Pratik Mukherjee, MD, PhD
The authors of the study analyzed brain scans using applied rapid automated resting state magnetoencephalography (MEG) imaging, a technique used to map brain activity by recording magnetic fields produced by natural electrical currents in the brain. They discovered “abnormally decreased functional connectivity” – or possible long-term brain damage – could persist years after a person suffers even a mild form of traumatic brain injury.
“We were hoping that areas of abnormal brain activity would match up with some of the functional measures such as patients’ symptoms after injury, and we saw such correlation,” said senior author Pratik Mukherjee, MD, PhD, associate professor in residence at the UCSF School of Medicine.

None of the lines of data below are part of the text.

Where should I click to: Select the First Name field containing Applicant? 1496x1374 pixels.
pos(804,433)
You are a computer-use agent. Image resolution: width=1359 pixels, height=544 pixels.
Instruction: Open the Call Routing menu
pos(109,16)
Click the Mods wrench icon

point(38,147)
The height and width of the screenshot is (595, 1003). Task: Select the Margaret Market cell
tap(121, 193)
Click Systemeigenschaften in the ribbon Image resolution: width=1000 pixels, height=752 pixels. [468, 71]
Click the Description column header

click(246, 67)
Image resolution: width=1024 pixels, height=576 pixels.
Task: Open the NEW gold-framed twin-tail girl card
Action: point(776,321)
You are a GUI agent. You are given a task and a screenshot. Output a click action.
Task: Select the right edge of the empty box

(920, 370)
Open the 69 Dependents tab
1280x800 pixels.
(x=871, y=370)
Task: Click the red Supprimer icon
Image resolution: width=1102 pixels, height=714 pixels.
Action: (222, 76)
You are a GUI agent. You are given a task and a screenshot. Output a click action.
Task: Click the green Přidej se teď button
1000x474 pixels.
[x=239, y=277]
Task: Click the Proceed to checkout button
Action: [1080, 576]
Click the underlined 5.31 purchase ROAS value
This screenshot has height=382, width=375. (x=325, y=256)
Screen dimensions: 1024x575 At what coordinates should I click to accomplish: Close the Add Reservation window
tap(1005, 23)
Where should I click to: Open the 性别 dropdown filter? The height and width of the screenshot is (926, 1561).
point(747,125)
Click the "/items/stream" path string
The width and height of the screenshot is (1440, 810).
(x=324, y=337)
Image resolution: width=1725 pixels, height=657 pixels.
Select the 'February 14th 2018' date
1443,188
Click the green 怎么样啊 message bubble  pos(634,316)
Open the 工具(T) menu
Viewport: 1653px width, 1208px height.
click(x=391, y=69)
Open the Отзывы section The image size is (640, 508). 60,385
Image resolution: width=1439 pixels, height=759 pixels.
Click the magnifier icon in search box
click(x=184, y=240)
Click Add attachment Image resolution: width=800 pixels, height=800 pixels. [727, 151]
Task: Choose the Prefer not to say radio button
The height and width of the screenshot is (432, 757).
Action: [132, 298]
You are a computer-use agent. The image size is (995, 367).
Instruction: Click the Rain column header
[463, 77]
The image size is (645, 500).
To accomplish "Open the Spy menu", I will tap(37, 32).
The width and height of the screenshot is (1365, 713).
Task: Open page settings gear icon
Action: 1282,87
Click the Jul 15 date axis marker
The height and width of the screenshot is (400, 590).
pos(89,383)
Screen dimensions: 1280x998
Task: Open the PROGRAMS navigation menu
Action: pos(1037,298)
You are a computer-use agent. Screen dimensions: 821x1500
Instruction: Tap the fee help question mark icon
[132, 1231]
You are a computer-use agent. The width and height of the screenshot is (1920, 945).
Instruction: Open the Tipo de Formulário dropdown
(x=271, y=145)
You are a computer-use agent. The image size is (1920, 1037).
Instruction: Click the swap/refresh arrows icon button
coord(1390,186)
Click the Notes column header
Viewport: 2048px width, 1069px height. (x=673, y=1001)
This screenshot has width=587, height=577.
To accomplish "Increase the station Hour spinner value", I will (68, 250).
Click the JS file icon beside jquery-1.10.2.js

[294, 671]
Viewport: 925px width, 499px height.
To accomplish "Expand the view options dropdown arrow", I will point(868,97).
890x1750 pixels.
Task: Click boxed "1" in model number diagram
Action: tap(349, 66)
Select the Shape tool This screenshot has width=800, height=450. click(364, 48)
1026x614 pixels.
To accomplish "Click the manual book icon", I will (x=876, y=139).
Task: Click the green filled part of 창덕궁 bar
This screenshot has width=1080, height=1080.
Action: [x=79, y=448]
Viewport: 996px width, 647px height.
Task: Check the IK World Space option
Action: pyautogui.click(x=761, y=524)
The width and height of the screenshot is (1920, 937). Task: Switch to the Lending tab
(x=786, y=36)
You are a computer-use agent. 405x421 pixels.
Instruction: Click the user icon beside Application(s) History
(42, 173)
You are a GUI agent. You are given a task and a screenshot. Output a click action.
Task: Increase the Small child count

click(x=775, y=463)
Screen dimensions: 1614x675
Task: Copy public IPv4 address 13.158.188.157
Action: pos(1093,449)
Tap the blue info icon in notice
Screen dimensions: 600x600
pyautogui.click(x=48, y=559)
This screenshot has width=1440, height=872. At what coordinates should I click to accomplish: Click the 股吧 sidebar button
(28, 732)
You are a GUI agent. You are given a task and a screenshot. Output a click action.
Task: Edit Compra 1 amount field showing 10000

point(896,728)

In a study published on April 19 in the Journal of Neurosurgery, UCSF researchers analyzed brain connectivity data on 14 male and seven female patients, whose median age was 29. Brain connectivity refers to a pattern of causal interactions between specific parts within a nervous system. Eleven patients had mild, one had moderate, and three had severe forms of traumatic brain injury. Six patients suffered no brain injury.
Magnetoencephalography (MEG) imaging shows brain scans of a patient with traumatic brain injury (TBI). Areas in pink and purple show reduced connectivity between parts of the patient’s brain.
“Once we have connectivity information, we can create a template of what it looks like in a normal subject. When we have subjects that have had head injuries, we can compare their connectivity pattern to that of the normal subjects with an automated computer algorithm,” Mukherjee said. “And that will automatically detect areas of abnormally low and abnormally high connectivity compared to the normal database.”
MEG imaging provides much richer information than a typical magnetic resonance imaging (MRI), which uses magnetic field and radio wave energy to give a static image of the brain or other internal structures of the body.
“If you scan someone a couple months after the trauma with an MRI, and you scan them again a couple of years after the trauma, it's going to look the same,” Mukherjee said. “With MEG, we can characterize simple systems in much more in fine grain detail. It produces the most detailed activity mapping of the brain.”
Although MEG signals were first measured in 1968, the technology has not been widely used for patients with traumatic brain injury until recently.
“It takes a minute or two to complete an MEG scan and it automatically detects the areas of abnormality using a computer algorithm,” Mukherjee said. “And it seems to be fairly sensitive because it's showing us areas of abnormality even in people where MRIs missed some abnormalities.”
Every year approximately 1.7 million people in the United States suffer from traumatic brain injury, which costs the U.S. health care system an estimated $60 billion according to the U.S. Centers for Disease Control and Prevention. The most common forms of traumatic brain injury are suffered by athletes, members of the military, and those involved in motor vehicle collisions or occupational injuries.
“This is a preliminary study testing a new technique with a small sample, which makes it difficult to have enough statistical power to make such correlations,” Mukherjee said. “But I think this is an important step in our quest to help people suffering from traumatic brain injuries.”
Co-authors include Phiroz E. Tarapore, MD, and Geoffrey T. Manley, MD, PhD, of the UCSF Department of Neurological Surgery; Anne M. Findlay, BS, MA, Sara C. LaHue, BA, Hana Lee, MPH, Susanne M. Honma, RT, Danielle Mizuiri, BS, Tracy L. Luks, PhD, and Srikantan S. Nagarajan, PhD, of the UCSF Department of Radiology and Biomedical Imaging.
This study was supported by Dana Foundation Brain and Immuno-imaging Program, UCSF Research Evaluation and Allocation Program, and National Institutes of Health (Grant Nos. R01 NS060776 and RC2 NS069409).
Researchers reported no conflicts of interest to disclose.